Rentes AVS: même pas l’aumône!

Nos personnes âgées ont contribué à faire la Suisse d’aujourd’hui. Elles ont droit à vivre leur retraite avec décence, respect de l’entourage, reconnaissance. Toute autre solution serait une négation de la civilisation.

  • Comment notre pays peut-il être devenu celui de l’oubli des anciens? 123RF/AUREMAR

    Comment notre pays peut-il être devenu celui de l’oubli des anciens? 123RF/AUREMAR

Dix francs par mois d’augmentation de la rente minimum AVS en 2021, 20 francs pour la rente maximum. Cette nouvelle, tombée mercredi 14 octobre, alors que tous les regards, toutes les attentions sont fixés sur l’obsession sanitaire, est l’un des pires scandales, en Suisse, de l’année 2020. Il ne faut pas venir nous parler de chiffres, ni de courbes, ni d’indexations.
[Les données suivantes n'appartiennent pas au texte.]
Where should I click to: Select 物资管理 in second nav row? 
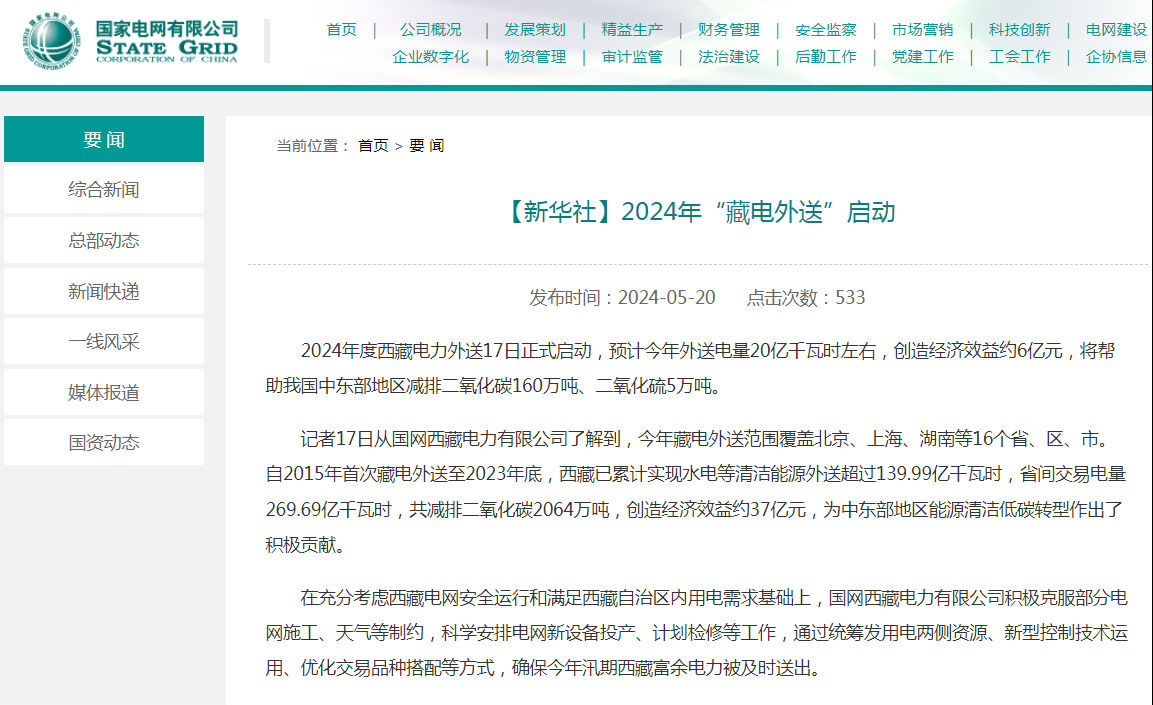pyautogui.click(x=535, y=57)
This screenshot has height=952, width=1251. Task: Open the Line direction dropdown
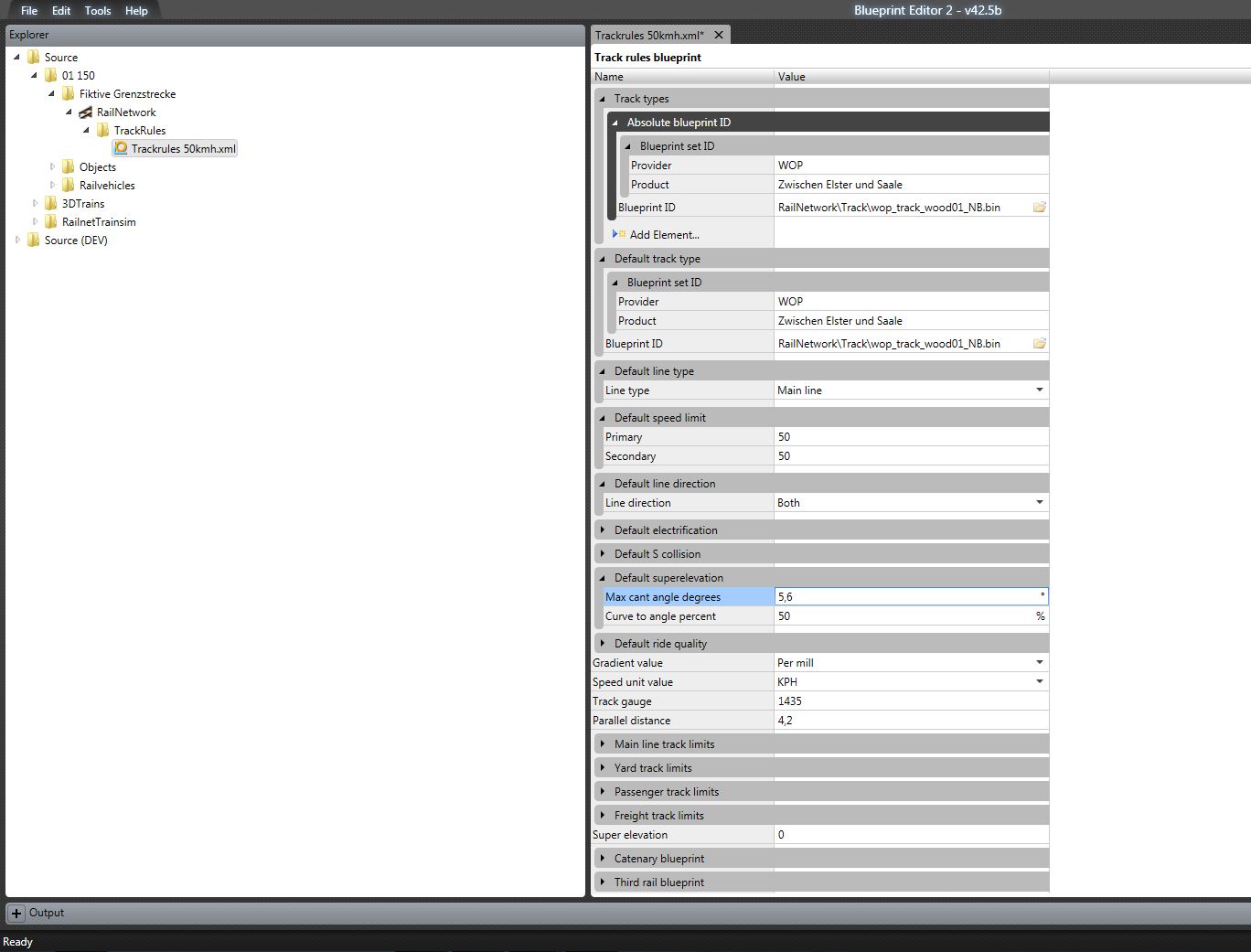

Il ne faut pas venir nous enfumer avec des histoires de diagrammes. Nous parlons d’hommes et de femmes. Nous parlons de nos pères et de nos mères. Nous parlons de nos frères ou sœurs aînés. Nous parlons de nos grands-parents. Nous parlons de citoyennes ou citoyens qui ont travaillé toute leur vie.

Au-delà du dégueulasse

Beaucoup d’entre eux ont eu des enfants, les ont élevés, leur ont tracé le chemin. Aujourd’hui, les forces en eux n’ont plus la vigueur d’antan. Mais ils sont toujours là, humains parmi les humains, naufragés de la mémoire, témoins de notre histoire commune. Quarante ans, quarante-cinq ans de vie professionnelle, donc de travail au service du pays, de sa prospérité. Et là, au milieu d’un renchérissement général de la vie, avec des primes maladie qui ne cessent de grimper, des classes moyennes étouffées par les taxes et les impôts, ces dix misérables francs! Ça n’est même pas un pourboire! Même pas l’aumône! C’est au-delà du dégueulasse, et je pèse mes mots.

Les aînés oubliés

Comment la Suisse en est-elle arrivée là? Comment ce pays sublime, celui du respect et de la reconnaissance, celui de la main tendue à ce qui diffère, celui des grands principes de mutualité, de solidarité de 1848, celui de la grande aventure de l’AVS dans les années 1947/48, peut-il être devenu le pays de l’oubli des anciens? Il y a là quelque chose de terrible, comme si l’ingratitude était la fille perdue de l’amnésie: je ne te reconnais pas, frère humain, sœur humaine, parce que j’ai moi-même perdu toute mémoire, tout repère, tout ancrage dans la durée, dans la chaîne de l’histoire. Je ne te reconnais pas, parce que je ne suis plus capable de me reconnaître moi-même, dans ma fonction d’humain, mes priorités de citoyen. Alors, je ne reconnais plus rien. Ma vie est un marécage, mon horizon est un brouillard.

Nécessaire réforme

Etre citoyenne, être citoyen, c’est vouloir des repères. Il faut aussi des lois écrites, c’est cela la civilisation. Se passionner pour la politique, c’est dessiner des priorités. On aurait pu imaginer que le sort des personnes âgées sans trop de ressources, ou celui de nos jeunes sans emploi, ou celui des 192 apprentis au chômage à Genève, ou celui des plus faibles, des plus fragiles, fussent placés au sommet de la hiérarchie de l’urgence. La décision des dix francs vient fouetter cet espoir comme bise d’hiver, glacée. Cette décision, nous ne pouvons pas l’accepter. Le régime des retraites en Suisse, révolutionnaire en 1948, plein de vigueur et de santé dans les années (Hans Peter) Tschudi, cet exceptionnel conseiller fédéral socialiste de Bâle, qui fit à lui seul trois réformes de l’AVS, est aujourd’hui à bout de souffle. A nous d’en inventer un autre. C’est une tâche prioritaire, au nom du pays.